Computerworld
Games developer upgrades to 10 gig switching
Storage is the new bottleneck
Sandra Rossi  03 August, 2007 11:45

Australian video game developer, Krome Studios, has completely re-engineered its network as part of an upgrade to 10 Gigabit switching.

The company's IT manager, Jason Muir, said the aim of the upgrade was to increase throughput over the backbone as games development is extremely taxing on bandwidth.

"Plus we have a lot of high-powered machines in a small space sharing large amounts of data," he added.

Krome has two adjacent offices in Brisbane and further sites in Melbourne and Adelaide, employing 300 staff in total.

After the initial research and planning, Muir approached reseller Computer Alliance to supply the equipment.

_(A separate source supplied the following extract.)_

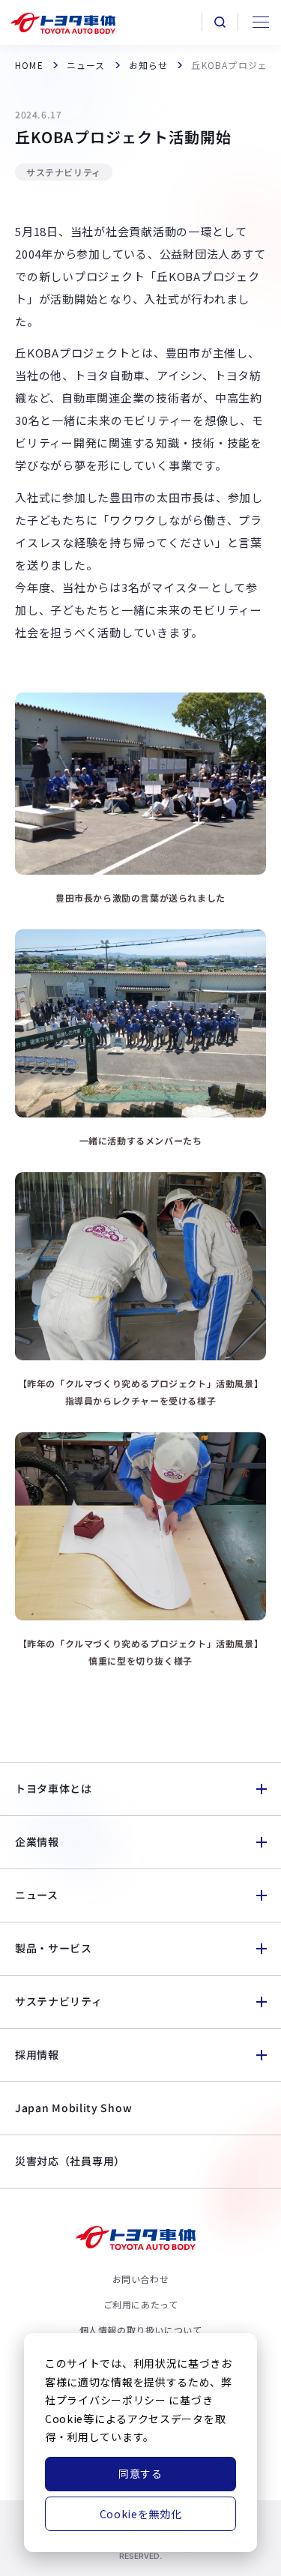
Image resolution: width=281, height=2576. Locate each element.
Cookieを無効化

"We wanted to improve throughput speed for the entire business," Muir said.

"To stack the old switches we were having to sacrifice two ports on the front, and suffer the hit to our throughput.

"The new 10 Gig switches have dedicated stacking modules which plug into the back of the switch so we are not sacrificing ports when stacking and we get vastly improved throughput with 10 Gig."

The last step of the rollout was connecting the two Brisbane sites.

To link the Brisbane buildings, Krome dug up the road and laid down a dark fibre link, running the 10 Gigabit backbone across it.

All up, Krome installed five 10 Gigabit Managed Switches from Netgear as the main backbone switches and linked these to ten Gigabit Managed Switches, distributed across the four sites.

"Before we called in the diggers, we trialled a wireless solution to connect the two Brisbane offices," Muir said.

"Using multiple access points tied together with a bridge, we found they were unable to get enough bandwidth support between the two sites to meet our requirements.

"This solution was abandoned in favour of the dark fibre link."

Muir admits it was a big financial commitment for Krome, but essential to support the expansion of the business.

"We invested between $65,000 and $70,000 on switches and even though we have always been a Netgear house, we found Netgear offered the best price for what we were after anyway," he added.

Netgear techie Thomas Leggett said during the rollout there was one speedbump, that is a non-responsive switch.

"Our tech support team quickly arranged a replacement unit to be shipped to Krome and the upgrade proceeded," Leggett said.

"Individual components in a piece of hardware are usually quite expensive and if the product is under warranty, its easier and of course cheaper to replace the entire unit.